In our last newsletter, Autism and Behaviour Specialist, Jan Harris discussed the difference between the terms 'learning difficulty' and 'learning disability, and why the distinction might matter.
The terms 'learning difficulty' and 'learning disability' are often confused, or even used interchangeably but does that matter?
While no-one wants to label any person’s disability or difficulty, sometimes labels are useful to help us to provide the right support. Although the term learning difficulty appears to be preferred by many currently, maybe because there is a stigma around having a disability, using the term incorrectly does not help. So what's the difference? A learning disability is an impairment in intelligence that affects a person’s ability to understand information, learn skills and cope independently. The term learning difficulty in the UK includes those individuals who have specific learning difficulties, such as dyslexia, dyspraxia, dyscalculia but who do not have a significant general impairment of intelligence. My son has a learning difficulty (dyslexia). He also has a university degree in finance and business management. He does not have impaired intelligence so it would be wrong to describe him as having a learning disability.

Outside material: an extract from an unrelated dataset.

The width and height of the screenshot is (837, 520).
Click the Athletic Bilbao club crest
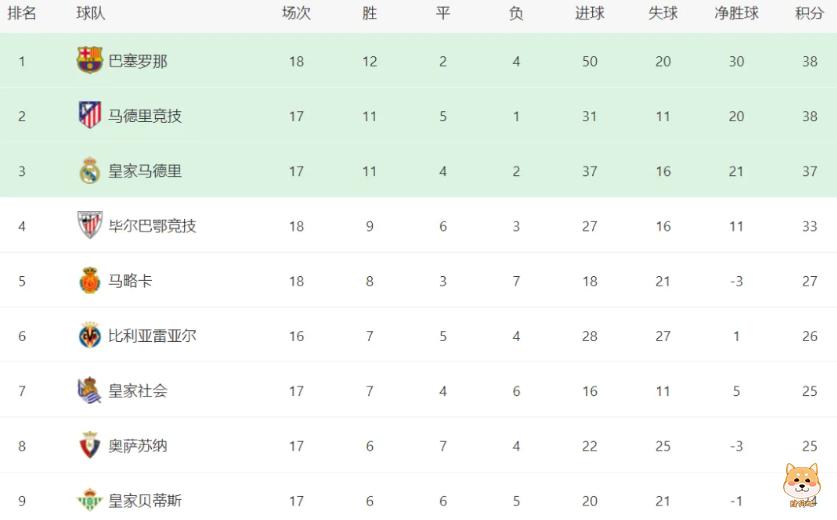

On the other hand, I look after a young man (through respite care) who has cerebral palsy and impaired intelligence, which means that he has a learning disability which will be life long and affect his ability to learn skills. Most of the children placed with Credo Care foster carers will have a learning disability and may also have a learning difficulty. However, some who are on the autistic spectrum, will only have a learning difficulty (due to the characteristics of their autism) and not a learning disability. Their intelligence may not be impaired and some may have above average intelligence (about 10% are savants).
Some of our autistic children may have a label of learning disability however we could all possibly think of some children with this diagnosis who we know are innately intelligent and could teach us a thing or two. What we need to do is to find out how the autistic child learns in order to use their natural intelligence to help them to reach their full potential in education and cognitive development.